Transformer encoder sequencing positional encoding and token embedding and multiple transformer encoder layers, as introduced by Attention Is All You Need.


                    
                    
                    encoderLayers

Undocumented

Declaration

Swift

public var encoderLayers: [TransformerEncoderBlock<Element, Device>]


                    
                    
                    parameters

Declaration

Swift

public var parameters: [Tensor<Element, Device>] { get }


                    
                    
                    parameterPaths

Declaration

Swift

public var parameterPaths: [WritableKeyPath<`Self`, Tensor<Element, Device>>] { get }


                    
                    
                    init(layerCount:heads:keyDim:valueDim:modelDim:forwardDim:dropout:)

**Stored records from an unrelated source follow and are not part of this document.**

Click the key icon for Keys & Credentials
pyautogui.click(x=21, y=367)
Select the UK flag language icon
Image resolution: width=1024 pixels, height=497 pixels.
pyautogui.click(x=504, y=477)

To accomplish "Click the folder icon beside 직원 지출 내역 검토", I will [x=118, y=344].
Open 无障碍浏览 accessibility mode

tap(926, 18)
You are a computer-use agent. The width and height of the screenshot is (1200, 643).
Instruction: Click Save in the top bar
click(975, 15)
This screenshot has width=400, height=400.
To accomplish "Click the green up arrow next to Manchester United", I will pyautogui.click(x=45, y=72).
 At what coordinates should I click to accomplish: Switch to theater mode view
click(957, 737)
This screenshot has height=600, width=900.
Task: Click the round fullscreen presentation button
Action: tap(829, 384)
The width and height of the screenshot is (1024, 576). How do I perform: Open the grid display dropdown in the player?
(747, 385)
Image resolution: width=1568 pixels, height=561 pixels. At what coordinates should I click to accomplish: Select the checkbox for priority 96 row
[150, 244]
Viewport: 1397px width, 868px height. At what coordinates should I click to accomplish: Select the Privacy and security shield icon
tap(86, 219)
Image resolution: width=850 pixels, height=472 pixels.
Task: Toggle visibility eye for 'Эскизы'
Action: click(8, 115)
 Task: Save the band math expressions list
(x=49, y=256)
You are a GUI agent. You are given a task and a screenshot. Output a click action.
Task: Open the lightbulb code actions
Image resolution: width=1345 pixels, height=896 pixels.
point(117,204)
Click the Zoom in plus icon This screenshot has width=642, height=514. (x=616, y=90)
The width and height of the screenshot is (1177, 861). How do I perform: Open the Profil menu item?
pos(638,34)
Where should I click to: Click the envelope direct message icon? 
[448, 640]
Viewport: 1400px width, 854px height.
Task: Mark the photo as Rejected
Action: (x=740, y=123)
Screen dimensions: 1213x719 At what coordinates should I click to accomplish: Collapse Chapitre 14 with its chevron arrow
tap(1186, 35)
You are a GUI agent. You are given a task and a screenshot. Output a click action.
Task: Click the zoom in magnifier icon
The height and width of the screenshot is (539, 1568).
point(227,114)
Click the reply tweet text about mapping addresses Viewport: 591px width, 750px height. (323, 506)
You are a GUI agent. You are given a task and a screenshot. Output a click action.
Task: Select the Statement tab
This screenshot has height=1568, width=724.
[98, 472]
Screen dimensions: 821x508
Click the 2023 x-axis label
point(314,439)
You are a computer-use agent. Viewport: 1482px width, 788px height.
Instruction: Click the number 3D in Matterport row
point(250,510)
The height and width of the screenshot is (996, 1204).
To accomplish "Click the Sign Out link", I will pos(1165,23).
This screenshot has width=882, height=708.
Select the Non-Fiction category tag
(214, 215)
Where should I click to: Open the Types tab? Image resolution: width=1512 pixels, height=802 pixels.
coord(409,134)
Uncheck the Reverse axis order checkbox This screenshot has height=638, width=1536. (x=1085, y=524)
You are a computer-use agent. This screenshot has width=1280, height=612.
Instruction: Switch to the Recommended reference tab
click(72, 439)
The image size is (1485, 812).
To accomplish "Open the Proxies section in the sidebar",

Creates a transformer encoder sequencing positional encoding and token embedding and multiple transformer encoder layers, as introduced by Attention Is All You Need.

Declaration

Swift

public init(layerCount: Int, heads: Int, keyDim: Int, valueDim: Int, modelDim: Int, forwardDim: Int, dropout: Float)

Parameters

`vocabSize`	Number of distinct tokens that can occur in input
`layerCount`	Number of transformer encoder layers
`heads`	Number of attention heads in each encoder layer
`keyDim`	Size of keys in multi-head attention layers
`valueDim`	Size of values in multi-head attention layers
`modelDim`	Size of embedding vectors as well as hidden layer activations and outputs
`forwardDim`	Size of hidden layer activations within pointwise feed forward layers
`dropout`	Rate of dropout applied within pointwise feed forward and multi-head attention layers


                    
                    
                    callAsFunction(_:)

Forwards the given batch of token sequences through the encoder.

Declaration

Swift

public func callAsFunction(_ inputs: (input: Tensor<Element, Device>, sequenceLengths: [Int])) -> Tensor<Element, Device>

Parameters


                                inputs

Token sequences

Return Value

Batch of encoder outputs with shape [inputs.count, maxLen, hiddenSize]